It is equal to: (static height) + (pressure within vessel) - (vapor pressure) - (pipe friction losses).  
For example: Let's say, in simplistic terms that:

There is a tank, 10' below which is the pump centerline.  The tank is at atmospheric pressure, full of water at 80 degrees.  And there is 1' friction loss in the suction piping.
    NPSHa =  10' + 34' (atm. Pressure) - 1.16' (vap. pressure of water,abs. in feet) - 1' (friction)
    Therefore, NPSHa = approx. 42'
Now, for arguments sake, let's say the tank is under a vacuum, say 3" Hg abs. (=1.47 psia = 3.4').  Because of the vacuum, the vapor pressure of the water will equal the vacuum, because the temperature of the water will lower.
    NPSHa =  10' + 3.4' (the vacuum, when considered in absolute, and in feet) - 3.4' (vap. Pressure of water, abs. In feet) - 1' (friction)
    Therefore, NPSHa = approx. 9'

Now, comes the troubling part.  I must figure out what the pressure is at the suction of the pump for each case.  I know that NPSH is not the actual pressure, but the more I think about it, I can not see how it isn't.  Just multiply each NPSHa by 2.31 and you get the pressure at the pump inlet.  Of course, this would be the pressure if the pump were off.  I know there is a vacuum when the pump is running, isn't there?
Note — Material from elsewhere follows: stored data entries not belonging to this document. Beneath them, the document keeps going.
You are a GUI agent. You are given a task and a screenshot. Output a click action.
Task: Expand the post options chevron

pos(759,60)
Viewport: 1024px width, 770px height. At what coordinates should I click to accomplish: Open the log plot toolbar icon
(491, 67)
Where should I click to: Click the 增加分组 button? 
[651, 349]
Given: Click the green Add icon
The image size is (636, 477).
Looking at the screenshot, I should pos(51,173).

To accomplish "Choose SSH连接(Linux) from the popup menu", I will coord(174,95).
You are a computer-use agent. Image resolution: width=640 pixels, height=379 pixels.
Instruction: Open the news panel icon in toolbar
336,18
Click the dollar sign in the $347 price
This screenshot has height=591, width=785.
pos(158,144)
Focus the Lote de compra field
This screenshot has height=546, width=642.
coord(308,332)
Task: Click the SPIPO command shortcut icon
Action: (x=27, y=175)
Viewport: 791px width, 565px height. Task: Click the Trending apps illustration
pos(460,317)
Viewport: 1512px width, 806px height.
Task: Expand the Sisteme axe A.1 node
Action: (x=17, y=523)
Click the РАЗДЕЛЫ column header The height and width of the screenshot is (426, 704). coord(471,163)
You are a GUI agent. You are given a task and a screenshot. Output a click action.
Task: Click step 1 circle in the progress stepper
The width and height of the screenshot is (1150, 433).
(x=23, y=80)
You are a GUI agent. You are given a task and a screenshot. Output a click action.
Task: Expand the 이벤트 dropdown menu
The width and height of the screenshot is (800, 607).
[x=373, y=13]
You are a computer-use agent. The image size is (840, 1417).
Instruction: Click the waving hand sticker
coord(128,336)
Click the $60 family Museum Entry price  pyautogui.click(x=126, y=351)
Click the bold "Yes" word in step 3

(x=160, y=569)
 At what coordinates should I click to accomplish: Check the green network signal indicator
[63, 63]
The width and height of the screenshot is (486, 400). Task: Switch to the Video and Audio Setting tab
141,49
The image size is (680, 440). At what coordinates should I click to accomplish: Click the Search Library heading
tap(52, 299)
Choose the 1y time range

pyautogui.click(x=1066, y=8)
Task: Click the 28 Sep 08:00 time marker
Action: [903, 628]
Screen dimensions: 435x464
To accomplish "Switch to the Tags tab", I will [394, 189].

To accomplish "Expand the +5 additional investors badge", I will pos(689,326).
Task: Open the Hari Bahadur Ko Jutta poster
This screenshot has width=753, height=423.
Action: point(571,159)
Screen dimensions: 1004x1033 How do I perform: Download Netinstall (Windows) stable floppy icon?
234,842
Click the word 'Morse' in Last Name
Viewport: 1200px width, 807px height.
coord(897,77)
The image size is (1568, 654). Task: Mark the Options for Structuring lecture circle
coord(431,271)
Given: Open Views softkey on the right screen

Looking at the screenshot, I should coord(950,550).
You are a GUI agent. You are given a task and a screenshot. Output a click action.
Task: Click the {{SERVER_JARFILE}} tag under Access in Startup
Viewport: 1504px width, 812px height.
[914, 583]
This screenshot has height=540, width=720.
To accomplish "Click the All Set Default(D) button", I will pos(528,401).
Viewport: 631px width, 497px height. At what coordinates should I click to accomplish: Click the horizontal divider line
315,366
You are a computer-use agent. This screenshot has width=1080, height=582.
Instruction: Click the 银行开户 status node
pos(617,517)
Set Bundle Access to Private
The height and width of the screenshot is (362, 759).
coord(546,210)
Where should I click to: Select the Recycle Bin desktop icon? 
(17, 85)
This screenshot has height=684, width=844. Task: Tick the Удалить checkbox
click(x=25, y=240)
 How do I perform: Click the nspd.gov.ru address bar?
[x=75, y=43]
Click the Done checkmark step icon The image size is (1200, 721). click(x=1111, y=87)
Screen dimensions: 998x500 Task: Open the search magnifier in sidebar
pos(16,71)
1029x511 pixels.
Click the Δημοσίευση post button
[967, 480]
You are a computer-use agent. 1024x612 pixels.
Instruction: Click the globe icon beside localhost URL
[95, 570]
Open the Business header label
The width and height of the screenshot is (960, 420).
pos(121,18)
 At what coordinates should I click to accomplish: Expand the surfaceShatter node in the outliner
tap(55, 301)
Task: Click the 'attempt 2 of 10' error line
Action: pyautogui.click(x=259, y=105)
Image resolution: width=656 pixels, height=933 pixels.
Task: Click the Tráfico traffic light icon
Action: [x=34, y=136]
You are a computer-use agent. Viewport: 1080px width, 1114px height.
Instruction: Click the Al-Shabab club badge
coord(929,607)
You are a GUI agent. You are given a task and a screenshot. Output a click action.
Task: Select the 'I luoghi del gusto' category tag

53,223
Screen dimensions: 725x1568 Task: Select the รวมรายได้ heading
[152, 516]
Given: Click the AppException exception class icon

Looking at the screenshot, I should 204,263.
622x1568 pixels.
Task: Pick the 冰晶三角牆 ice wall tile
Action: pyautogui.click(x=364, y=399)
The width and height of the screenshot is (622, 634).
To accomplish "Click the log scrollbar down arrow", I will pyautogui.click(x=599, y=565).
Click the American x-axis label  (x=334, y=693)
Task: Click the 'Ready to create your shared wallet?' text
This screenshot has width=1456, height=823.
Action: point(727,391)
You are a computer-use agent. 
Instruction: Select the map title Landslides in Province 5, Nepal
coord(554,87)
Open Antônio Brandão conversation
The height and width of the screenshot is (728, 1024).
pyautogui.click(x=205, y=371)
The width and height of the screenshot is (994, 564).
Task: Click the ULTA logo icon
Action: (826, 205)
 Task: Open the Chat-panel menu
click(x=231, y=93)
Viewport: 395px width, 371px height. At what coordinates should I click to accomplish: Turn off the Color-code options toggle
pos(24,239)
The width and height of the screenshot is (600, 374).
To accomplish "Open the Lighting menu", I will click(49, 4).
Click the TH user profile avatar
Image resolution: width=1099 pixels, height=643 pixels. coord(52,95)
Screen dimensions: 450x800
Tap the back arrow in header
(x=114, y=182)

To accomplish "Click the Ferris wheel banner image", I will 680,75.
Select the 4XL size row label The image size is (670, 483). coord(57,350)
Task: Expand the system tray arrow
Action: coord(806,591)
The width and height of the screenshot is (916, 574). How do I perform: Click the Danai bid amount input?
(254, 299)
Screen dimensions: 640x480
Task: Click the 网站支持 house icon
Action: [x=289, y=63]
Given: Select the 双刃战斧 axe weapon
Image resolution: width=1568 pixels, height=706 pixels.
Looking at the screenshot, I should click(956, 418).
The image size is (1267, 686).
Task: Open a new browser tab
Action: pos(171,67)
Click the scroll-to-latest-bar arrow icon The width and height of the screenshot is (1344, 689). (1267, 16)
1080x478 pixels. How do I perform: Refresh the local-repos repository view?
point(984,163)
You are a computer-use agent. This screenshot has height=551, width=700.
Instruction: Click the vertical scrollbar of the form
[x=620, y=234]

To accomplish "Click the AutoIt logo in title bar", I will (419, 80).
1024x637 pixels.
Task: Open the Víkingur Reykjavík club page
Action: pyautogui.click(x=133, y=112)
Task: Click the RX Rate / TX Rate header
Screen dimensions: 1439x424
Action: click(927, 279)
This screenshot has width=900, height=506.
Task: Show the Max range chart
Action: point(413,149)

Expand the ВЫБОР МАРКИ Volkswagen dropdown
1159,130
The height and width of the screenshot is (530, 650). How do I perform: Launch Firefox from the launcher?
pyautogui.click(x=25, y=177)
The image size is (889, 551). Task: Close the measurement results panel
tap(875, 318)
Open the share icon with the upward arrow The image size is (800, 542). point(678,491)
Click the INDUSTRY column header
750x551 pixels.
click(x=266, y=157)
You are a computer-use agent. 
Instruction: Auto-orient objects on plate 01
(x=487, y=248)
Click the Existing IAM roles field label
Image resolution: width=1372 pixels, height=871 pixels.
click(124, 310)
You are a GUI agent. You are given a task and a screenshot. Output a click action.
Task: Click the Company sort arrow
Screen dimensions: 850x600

Along the same lines, when your pump is rated for "50' discharge head", that means the pump is pushing the water at a pressure of 115.5 psi.  Is that absolute pressure, or gage pressure?  And, so, what exactly is the pressure
differential across the pump?

I used to know this stuff, but one of our new instrumentation people was asking me about it, and started confusing the heck out of me with her questions.  I am relatively new myself, so am not used to answering
questions.

On an a different pumping note, I overheard two other engineers arguing over the calculation of static discharge head.  They were discussing a pump which will be at elevation of 1150' pumping to a final destination of 1165'.
However, at some point, the line gets onto a bridge, which is at 1182'.  One of the engineers argued that the static head was 1182' - 1150' = 32', which I agreed with. You have to be sure that the fluid can get to that height, and 'fall' down to the tank, to be on the safe side, especially during start-up.  However, the other engineer said that the head was only 1165' - 1150 = 15'.  Which is it?  This would affect many pumps which the three of us have sized over the past couple of weeks.


Thank you for any help
Kayla

RE: NPSH vs. Pressure

Best thing with working this out is to always have a sketch.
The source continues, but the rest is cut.